Because the Canadian judge invalidated rules that apply throughout the federal prison system in Canada, his ruling applies to the entire country, said Haney, who submitted two reports and testified in the case. The judge's decision is being called "the most important prison law decision from a trial court in Canadian history."
"This decision will help alleviate a great deal of suffering in Canadian prisons," said Haney. "It is part of a worldwide movement to address this cruel practice. I am grateful my work could be part of it.
In his ruling, Judge Justice Leask cited Haney's testimony extensively, concluding that solitary confinement poses "significant risk of serious psychological harm" to inmates, increasing the risk of mental pain and suffering, self-harm, and suicide. Solitary confinement causes a range of psychological effects, including anxiety, withdrawal, hypersensitivity, cognitive dysfunction, hallucination, aggression and rage, paranoia, self-mutilation, and hopelessness—all of which are exacerbated for mentally ill inmates, he wrote.
Inmates subjected to solitary confinement are at risk of becoming more dangerous within the walls of an institution, as well as in the community outside following their release, according to Leask. To alleviate suffering, the Canadian correctional system must invest in new construction, but more importantly, a "new mindset," he wrote.
In his testimony, based on decades of scientific research, Haney described the impact of solitary confinement on inmates, who are forced to adapt in socially pathological ways. They gradually change their patterns of thinking, acting, and feeling to cope with the "profoundly asocial world in which they are forced to live, adapting to the absence of social support and the routine feedback that comes from normal, meaningful social contact," Leask wrote of Haney's testimony. "Although their adaptations may have been functional in isolation, they are typically acutely dysfunctional in the social world most inmates are expected to re-enter." In some cases, inmates become disabled and are unable to live a "remotely normal or fulfilling social life."

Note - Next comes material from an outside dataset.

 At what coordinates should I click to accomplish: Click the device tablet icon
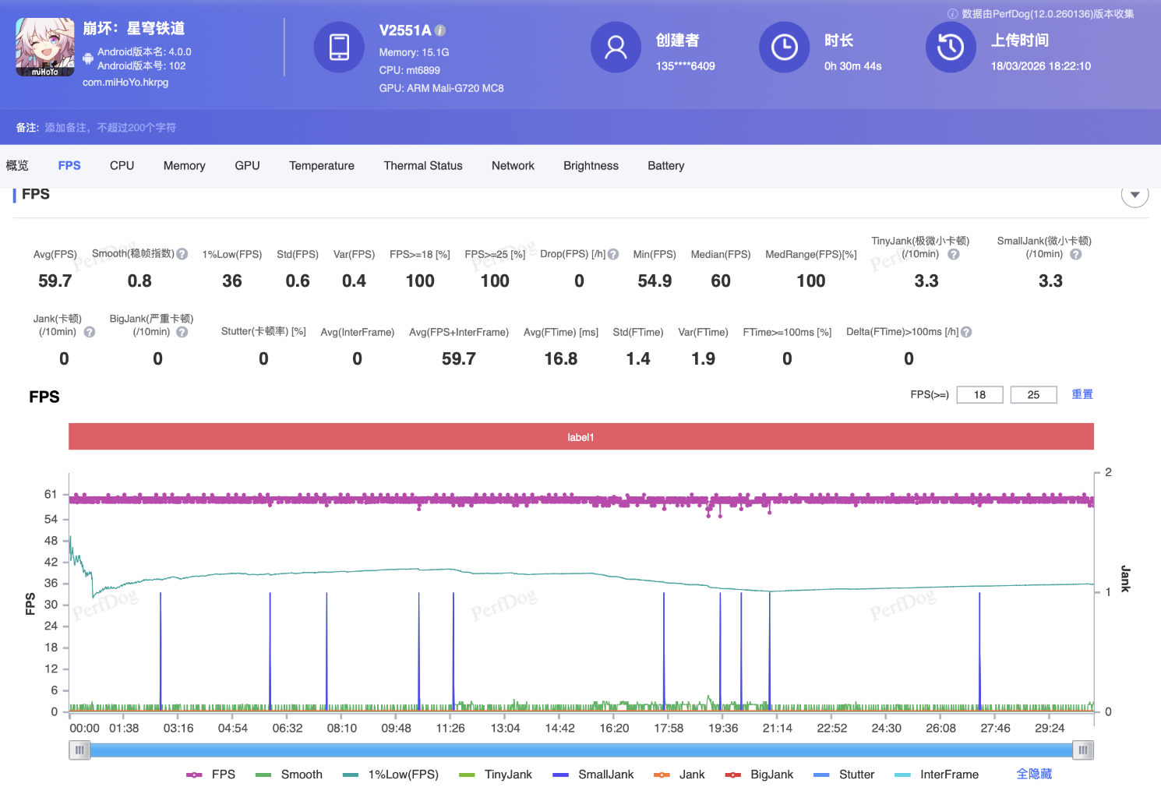click(x=339, y=47)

The harmfulness of segregation is widely accepted in the scientific community and there is a growing consensus to restrict or eliminate its use among correctional organizations, human rights groups, religious groups, and mental and medical health associations, said Haney, who has testified before Congress about the perils of solitary confinement.
"There has been a noticeable shift among professional organizations, including the American Psychiatric Association and the American Psychological Association, which have come to the conclusion that segregation is harmful and often counterproductive," said Haney.
"More recently, correctional organizations have come to the same conclusion, banning it for certain vulnerable populations like juveniles, the mentally ill, and pregnant women and limiting its use for others," he added.
In the final years of the Obama administration, Haney and others worked with the Justice Department to introduce new limits on the use of isolation in federal prisons. However, Haney said the fate of those regulations is now "very much in doubt."